===== Textausschnitt =====
Christopher Anton Rea, so der vollständige Name, stieg vor allem in den 1980er und 1990er Jahren mit Hits wie „Josephine“, „Stainsby Girls“, „Steel River“, „If You Were Me“ (im Duett mit Elton John) und „Driving Home For Christmas“ zum internationalen Millionseller auf. In Deutschland reüssierte der Mann mit dem rauchigen Bariton des Weiteren als TV-Komponist („Schimanski: Blutsbrüder“, „Der Schattenmann“). Seit Anfang des neuen Jahrtausends frönt er hauptsächlich seiner Blues-Leidenschaft. Im Oktober 2005 veröffentlichte er unter dem Titel „Blue Guitars“ sogar ein EarBook, das elf (!) Blues-Alben, eine DVD und Gemälde von ihm umfasste und über 150.000 Mal über den Ladentisch ging. Das zweite EarBook „The Return Of The Fabulous Hofner Bluenotes“, zwei Vinyl-LPs und drei CDs enthaltend, kam bei seinen Fans ebenfalls sehr gut an.
=====
Gib aus dem obigen Textausschnitt den Abschnitt von „Christopher Anton Rea, so“ bis einschließlich „sehr gut an.“ wortgetreu aus.
===== Vorliegende Datensätze =====
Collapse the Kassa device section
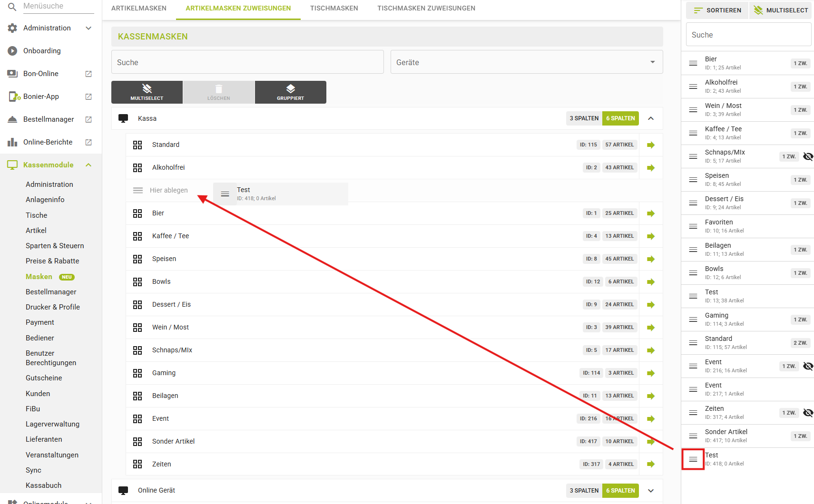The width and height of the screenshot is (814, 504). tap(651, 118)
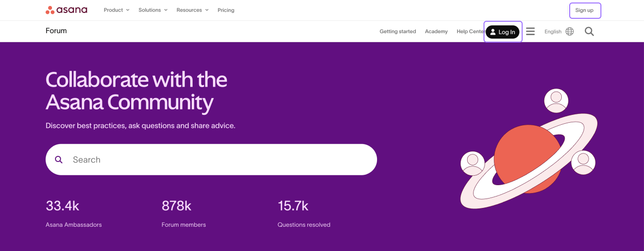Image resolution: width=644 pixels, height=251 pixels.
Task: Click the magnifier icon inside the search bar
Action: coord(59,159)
=====
Lösung –
Christopher Anton Rea, so der vollständige Name, stieg vor allem in den 1980er und 1990er Jahren mit Hits wie „Josephine“, „Stainsby Girls“, „Steel River“, „If You Were Me“ (im Duett mit Elton John) und „Driving Home For Christmas“ zum internationalen Millionseller auf. In Deutschland reüssierte der Mann mit dem rauchigen Bariton des Weiteren als TV-Komponist („Schimanski: Blutsbrüder“, „Der Schattenmann“). Seit Anfang des neuen Jahrtausends frönt er hauptsächlich seiner Blues-Leidenschaft. Im Oktober 2005 veröffentlichte er unter dem Titel „Blue Guitars“ sogar ein EarBook, das elf (!) Blues-Alben, eine DVD und Gemälde von ihm umfasste und über 150.000 Mal über den Ladentisch ging. Das zweite EarBook „The Return Of The Fabulous Hofner Bluenotes“, zwei Vinyl-LPs und drei CDs enthaltend, kam bei seinen Fans ebenfalls sehr gut an.